The chef saw his Michelin starred restaurant Le Manoir Aux Quat’ Saisons, in Great Milton, climb five places from last year’s eighth spot in the 2011 Good Food Guide, released this week.
But he has been out of the kitchen for months now with a broken leg – and, he says, is becomingly increasingly frustrated by his inability to do what he loves most in the world – cook.
“It has been very boring,” he said, “and patience is something you either have or you don’t, but then kitchens are so angular with all that stainless steel, they are not easy things to return to.
“I can prop myself up against the stove, but I can’t get around. And when you haven’t walked for five months you get tired so quickly, because none of the muscles work.”
Tomorrow (Saturday) he is book signing at Oxford’s Waterstones and promoting the latest addition to the RB library, A Taste of Relais and Chateaux, to which he has contributed.
“I love book signings,” Mr Blanc said.
“I think they are very rewarding, although the best part is writing the books in the first place and working with the photographers so that the pictures get your juices flowing and you want to eat the food on the page.
“Signings are like meeting your guests; it’s the people who believe in what you do, the people who buy and read and cook from your books.

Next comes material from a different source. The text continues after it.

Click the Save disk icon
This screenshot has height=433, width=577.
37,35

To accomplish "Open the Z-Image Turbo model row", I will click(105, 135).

The only sad thing is that too often there isn’t enough time to engage with them all.”
In a few weeks the 60-year-old starts filming the next part of his hugely successful TV series Kitchen Secrets and will be back in the kitchen as soon as possible.
In the meantime he has been compiling some new recipes, as well as running the Brasserie Blanc chain, the Maison Blanc cafes, and Le Manoir – which fell just behind Heston Blumenthal’s Fat Duck, in Bray, Berkshire; and Gordon Ramsay’s Royal Hospital Road, London, in the Which? produced restaurant guide.
“In A Taste of Relais and Chateaux I wrote the recipes in the winter with the produce that was on hand, so it is very much a late autumn entry — pears, winter vegetables, oysters and scallops,” he said.
“Everything needs to centre around the seasons. That’s how Le Manoir is defined and always has been, by what you can get.”
- Raymond Blanc will be at Waterstone’s bookshop in Broad Street tomorrow at 2pm to sign copies of all his books, including A Taste of Relais and Chateaux to which he contributed.